Qué hacer con los problemas auditivos

Las personas mayores que sufren de problemas de audición se encuentran ante una disyuntiva, por un lado, no consiguen entender claramente lo que se les quiere decir, lo que les causa una sensación de culpabilidad. Por otro lado, muchas veces asienten y contestan sin haber entendido claramente lo que se les preguntaba.

En caso de encontrarnos con un familiar mayor que sufra de problemas de audición, hemos de tener paciencia. No desesperarnos, hablarles con claridad y probar con gestos para que nos puedan entender.

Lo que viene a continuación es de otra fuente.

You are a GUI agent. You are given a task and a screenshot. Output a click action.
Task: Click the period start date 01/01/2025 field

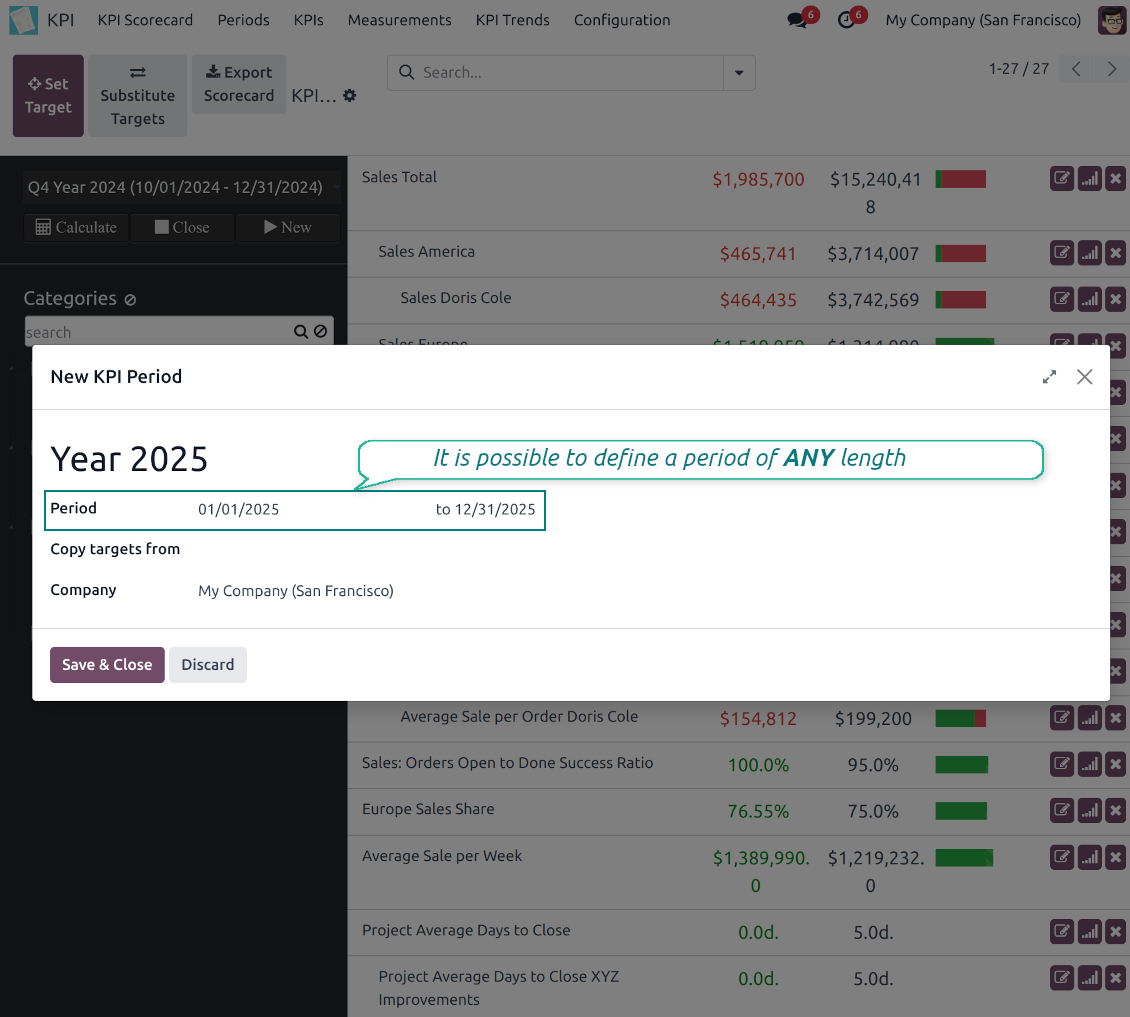239,510
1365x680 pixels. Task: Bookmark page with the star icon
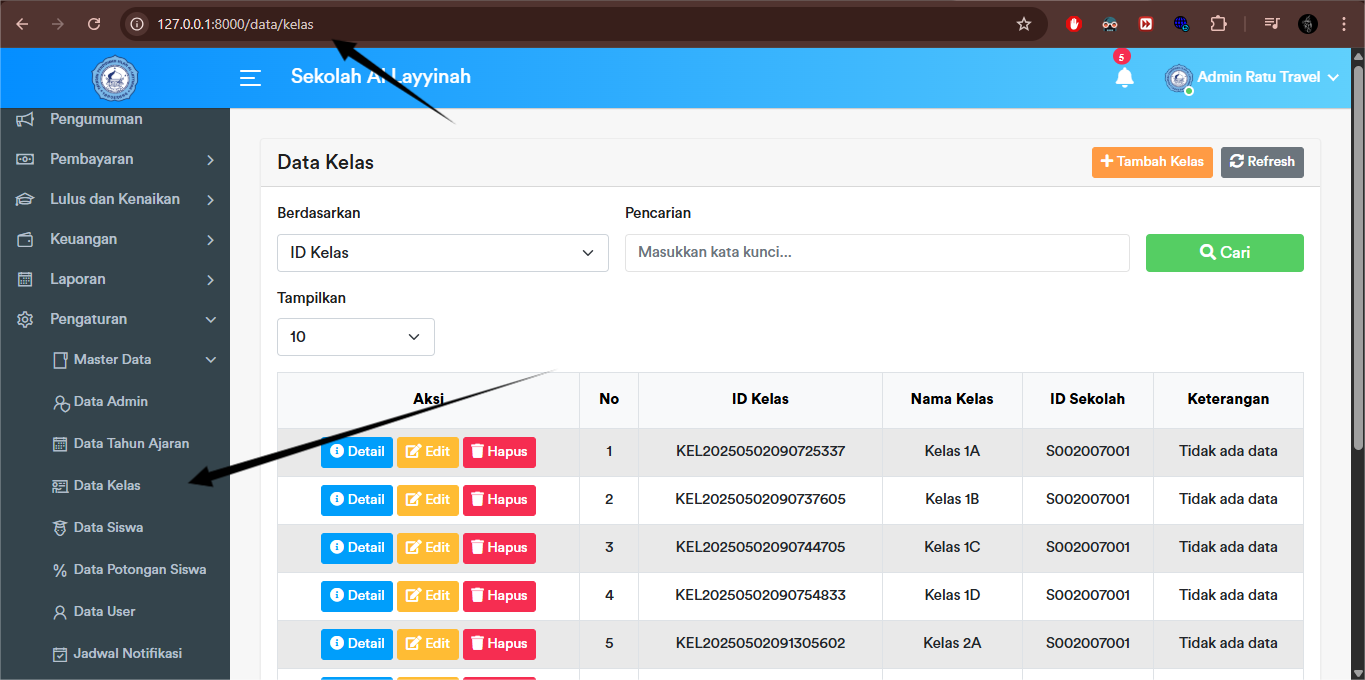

Vocalizar de manera más exagerada es una buena ayuda. Nunca reprenderle pos su falta de entendimiento, provoca siempre una sensación de culpa nada beneficiosa.

La visita al especialista determinará la causa de su problema y las posibles soluciones.

Las soluciones son variadas, adaptadas a muchos bolsillos y en algunos casos y dependiendo del nivel de renta, pueden financiarse por parte de la Seguridad Social.

La educación auditiva comienza desde edades tempranas, por lo que una buena capacidad de escucha está tremendamente relacionada con el cuidado que demos a los oídos. Para ello, recordar la máxima que “mejor cuanto menos”, y evitar las exposiciones que nos perjudiquen. Baja siempre el volumen de tu reproductor y cuídate mucho de usar auriculares, un volumen excesivo cauda a la larga daños irreversibles.